Le peuple ne vit pas que de pain et de paix, mais aussi de toute parole, surtout lorsqu’elle est rassurante, venant de la bouche de son dirigeant. C’est en cela que la sortie du chef de l’Etat du week-end dernier à Parakou, Djougou et Ouaké est salutaire. Les populations du septentrion n’avaient pas revu leur président depuis son élection à la tête du pays. Dans une clameur totale, une ferveur remarquable, elles sont sorties pour écouter celui qui paraissait loin d’eux depuis sept... longs mois. Le principal mobile du déplacement serait le drame de Sèmèrè ou six personnes ont péri dans une querelle entre praticiens de même culte. On ne pourrait souhaiter mieux en de pareille circonstance. Mais il aurait fallu que le chef de l’Etat fasse de même à la suite du drame d’Avamè où l’incendie a décimé une partie de la population et celui de Malanville ou plusieurs morts ont été également enregistrés dans les conflits entre agriculteurs et éleveurs. Certes, le chef de l’Etat n’est pas resté insensible face à ce drame mais les populations auraient certainement aimé se sentir soutenues par la présence physique du président de la République en ces moments de douleur, au-delà des diligences et des missions dirigées sur ces théâtres pour apaiser les cœurs.
Chose salutaire, le déplacement de la délégation présidentielle s’est fait par voie de terre et non par hélicoptère ou par avion comme on en a eu l’habitude ces dix dernières années. Cela témoigne d’un souci de rationnalisation des resources du pays et de vivre les réalités des populations, qui ont ainsi la preuve qu’elles ne sont pas administrées de haut. C’est aussi un acte salutaire.

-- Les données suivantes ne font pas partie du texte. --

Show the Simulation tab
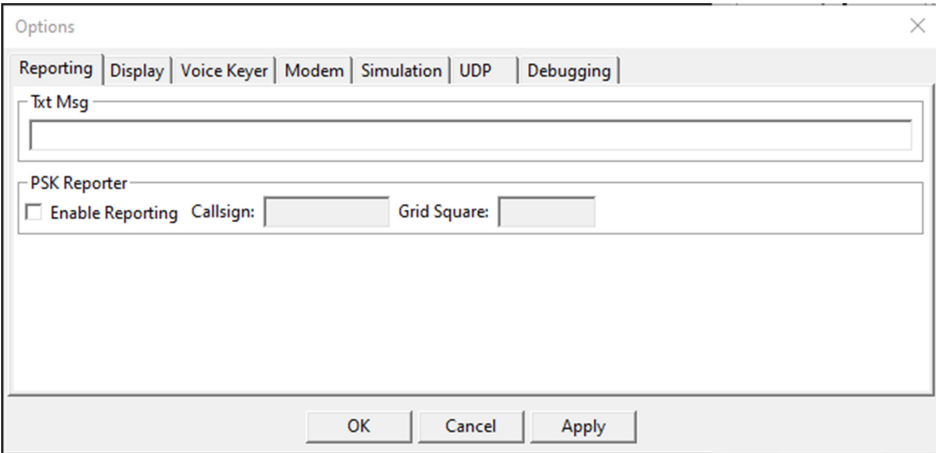936x453 pixels. [x=401, y=71]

Bref, le président est sorti, les populations ont aimé. Vivement que ça continue ! Par exemple, dans un contexte de morosité ambiante renforcée par la crise monétaire au Nigeria, les populations ont certainement besoin d’être rassurées sur tout ce que fait leur président ou ce qu’il compte engager pour atténuer les effets du choc économique. Cela est d’autant plus nécessaire que l’on sort d’une gouvernance à forte connotation médiatique avec un président omniprésent. Les caciques du régime actuel diront qu’à chaque dirigeant, son type de gouvernance. Qu’à cela ne tienne ! Quoique méthodique, un chef trop discret laisse libre cours aux « intoxications et autres machinations ». Quoique le président rassure que la foi du gouvernement ne s’ébranlera pas pour autant et ce, malgré les éventuelles erreurs sur le parcours, des paroles fortes du chef sont de nature à réconforter la troupe et tout le monde.
Voir une seule fois vaut mieux qu’entendre mille fois. Les fiches de renseignement ne suffisent pas toujours pour se mettre au parfum des réalités. L’Egun (revenant), excellent danseur soit-il, lorsqu’il fait morfondre le public par une longue attente, finira par agacer ses propres fans.